26 feb 2014

Una critica di Domenico Cacopardo sulla speranza del nuovo governo Renzi



Non è la speranza 
di domenico cacopardo

Non è la speranza il criterio cui ispirare il giudizio su Renzi e sul suo governo. È l’analisi, solo l’analisi, dei passi e delle scelte sin qui compiuti, dalle dichiarazioni in Parlamento alle esternazioni più o meno estemporanee del presidente del consiglio, delle sue donne e dei suoi uomini.
I punti più importanti e significativi dei quattro giorni trascorsi dal giuramento sono il discorso programmatico e le conclusioni ai dibattiti al Senato e alla Camera.
È inutile girare intorno alla questione: la sensazione è di totale inadeguatezza, di sottovalutazione del caso ‘Italia’ e delle sue complessità, di un avventurismo senza ancoraggi ai fondamentali economici, sociali e politici.
Per il disprezzo verso i senatori Renzi pagherà un conto molto salato che mette già in forse l’architrave della sua politica, cioè la semi abolizione della camera alta. Un’offesa gratuita e non necessaria, manifestata più per parlare al Paese che ai suoi occasionali interlocutori.

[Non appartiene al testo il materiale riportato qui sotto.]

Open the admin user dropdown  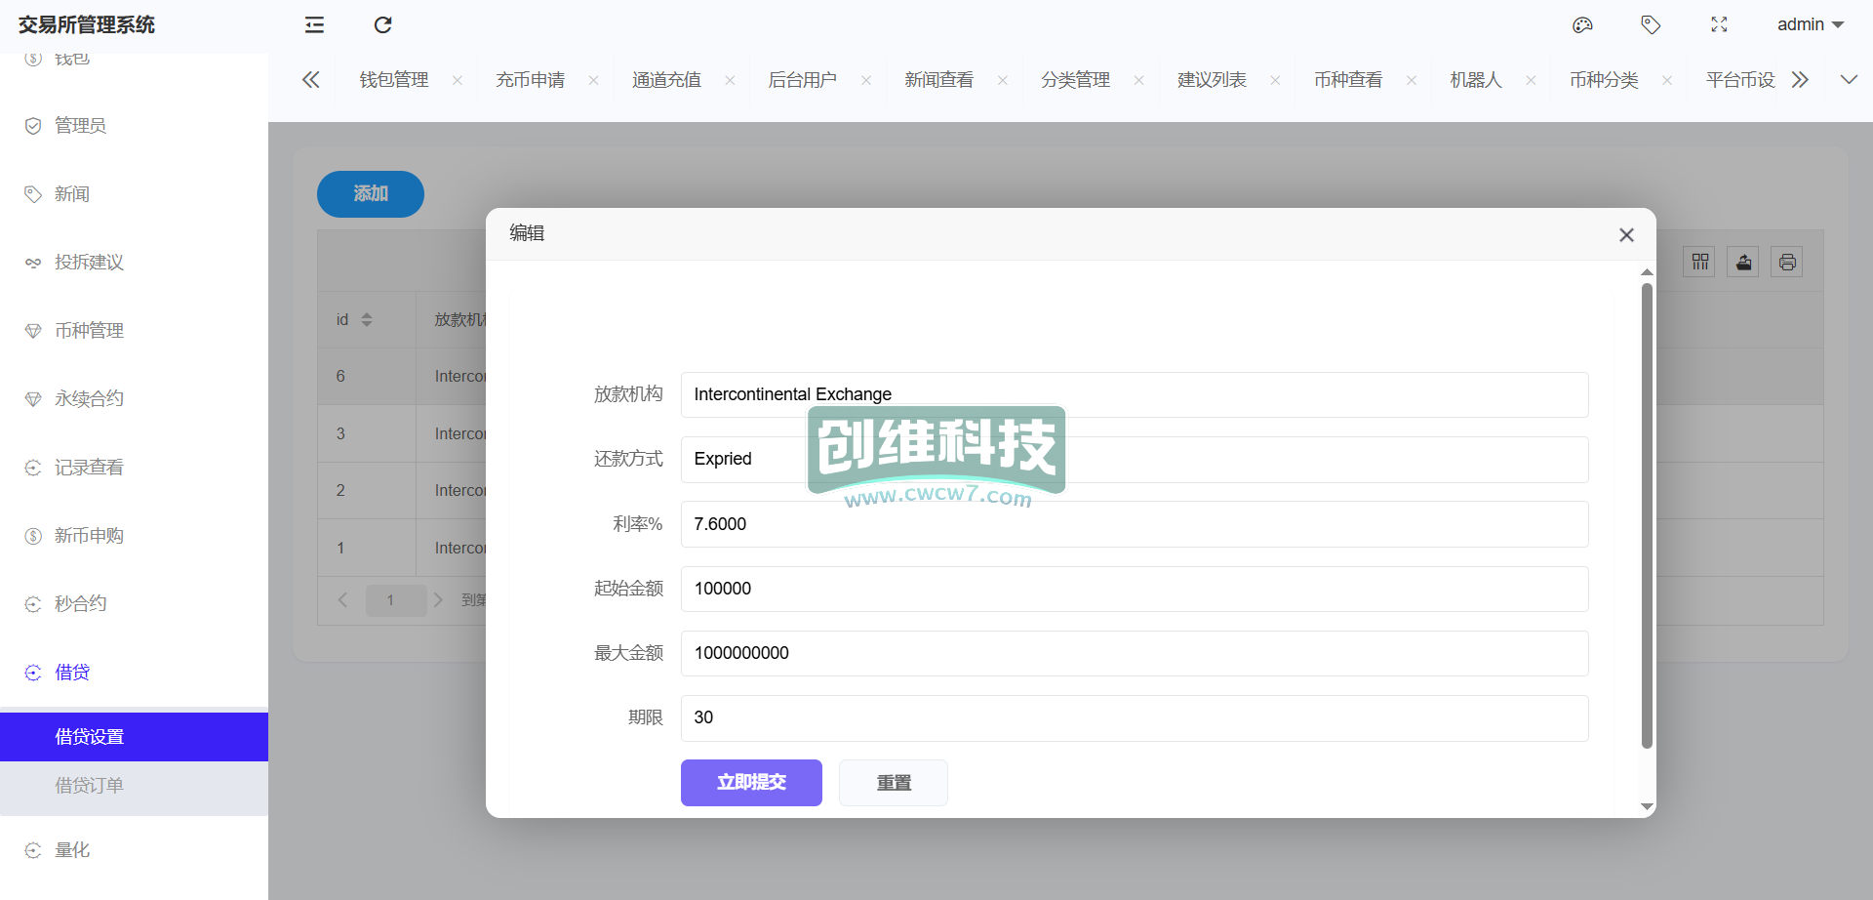coord(1810,25)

Data la natura dell’assemblea, una delegittimazione senza il potere di farlo, giacché ogni riforma, anche quella della legge sui condomini, deve passare ancora da entrambi i rami del Parlamento, ottenendone l’approvazione.
In definitiva, una prova, non la prima né l’ultima, di autolesionismo. Se questo è un indizio, il futuro dell’Italia torna sulle Montagne russe, anche perché l’endocrinologo reggiano Graziano Del Rio, sottosegretario alla presidenza, intervistato da Lucia Annunziata, non ha avuto difficoltà ad annunciare la tassazione dei titoli di Stato. L’ha fatto perché non si rendeva conto del significato di ciò che stava dicendo. L’ha fatto perché non ha pensato che, magari, su un argomento del genere, sarebbe stato opportuno prima che necessario, interpellare il ministro dell’economia appena sbarcato dall’aereo che da Sidney l’ha condotto a Roma.

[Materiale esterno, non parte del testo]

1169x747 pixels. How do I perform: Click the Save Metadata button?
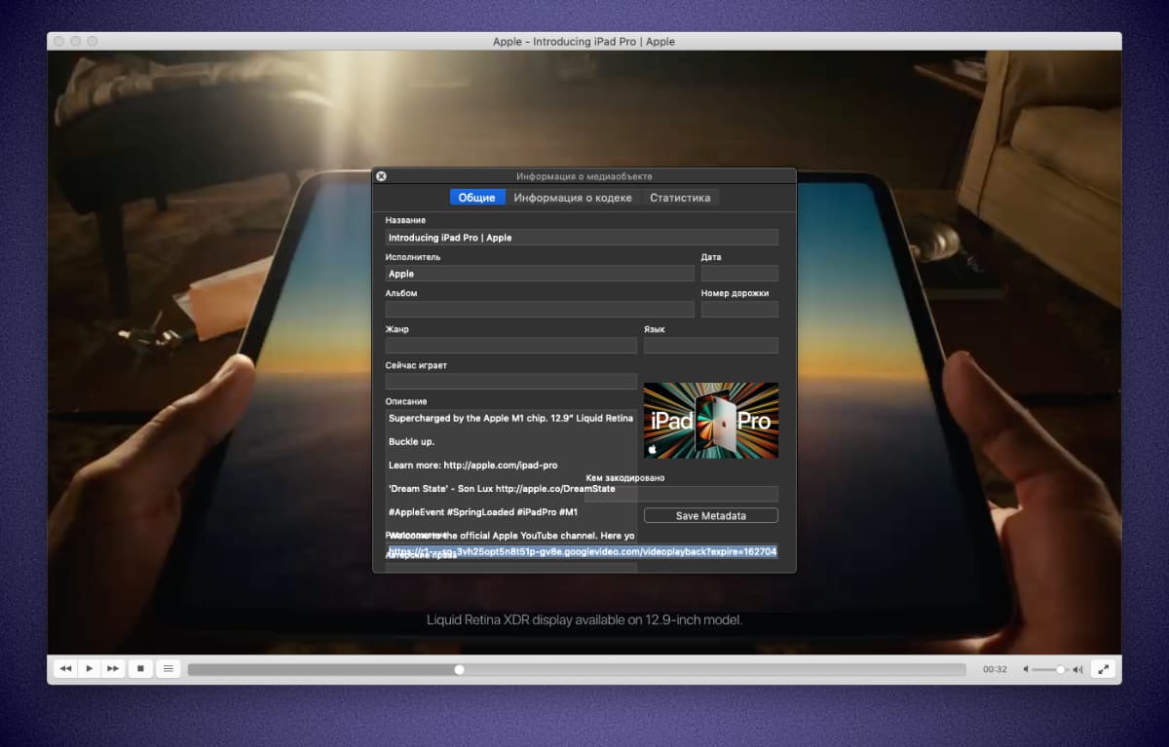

Altri indizi sono davanti a noi.
La nomina di Marianna Madia a ministro della semplificazione e della funzione pubblica conferma l’incapacità di valutare i compiti che attendono il governo. Si tratta di una ragazza eletta alla Camera nel 2008, su decisione di Veltroni. Da allora una grigia carriera parlamentare, culminata nella nuova pesante responsabilità. Se Renzi vuole correre nella soluzione dei problemi e colloca tra i principali l’Amministrazione, come farà la gentile Madia, in attesa di un bebé, a occuparsene?
Non sarà che la sua nomina sia un tributo pagato a san Veltroni, protettore del primo ministro?

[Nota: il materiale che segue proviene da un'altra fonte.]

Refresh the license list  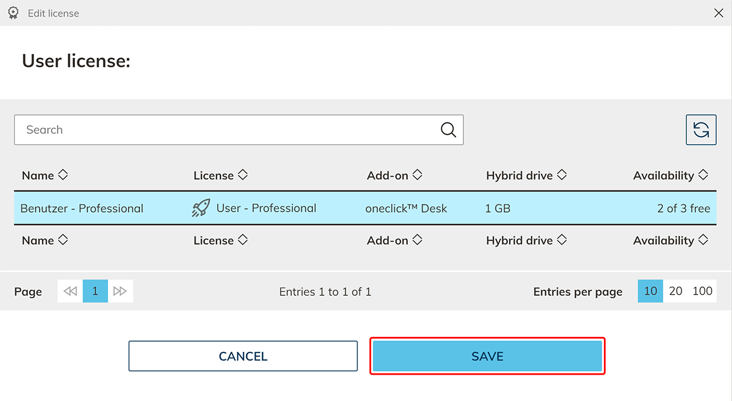701,130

E la giovane Guidi allo sviluppo economico non c’entra con la vicinanza familiare all’innercircle berlusconiano?
Sui nomi, per oggi,basta.
Ma le parole sin qui spese davanti a deputati e senatori fanno rabbrividire per dilettantismo e approssimazione: non una delle promesse è suffragata da un’idea di copertura finanziaria (e l’Europa?).
Renzi dovrebbe sapere bene che senza copertura finanziaria nemmeno il parroco di Rignano sull’Arno gli canterà il Te Deum di ringraziamento per le grazie sin qui ricevute.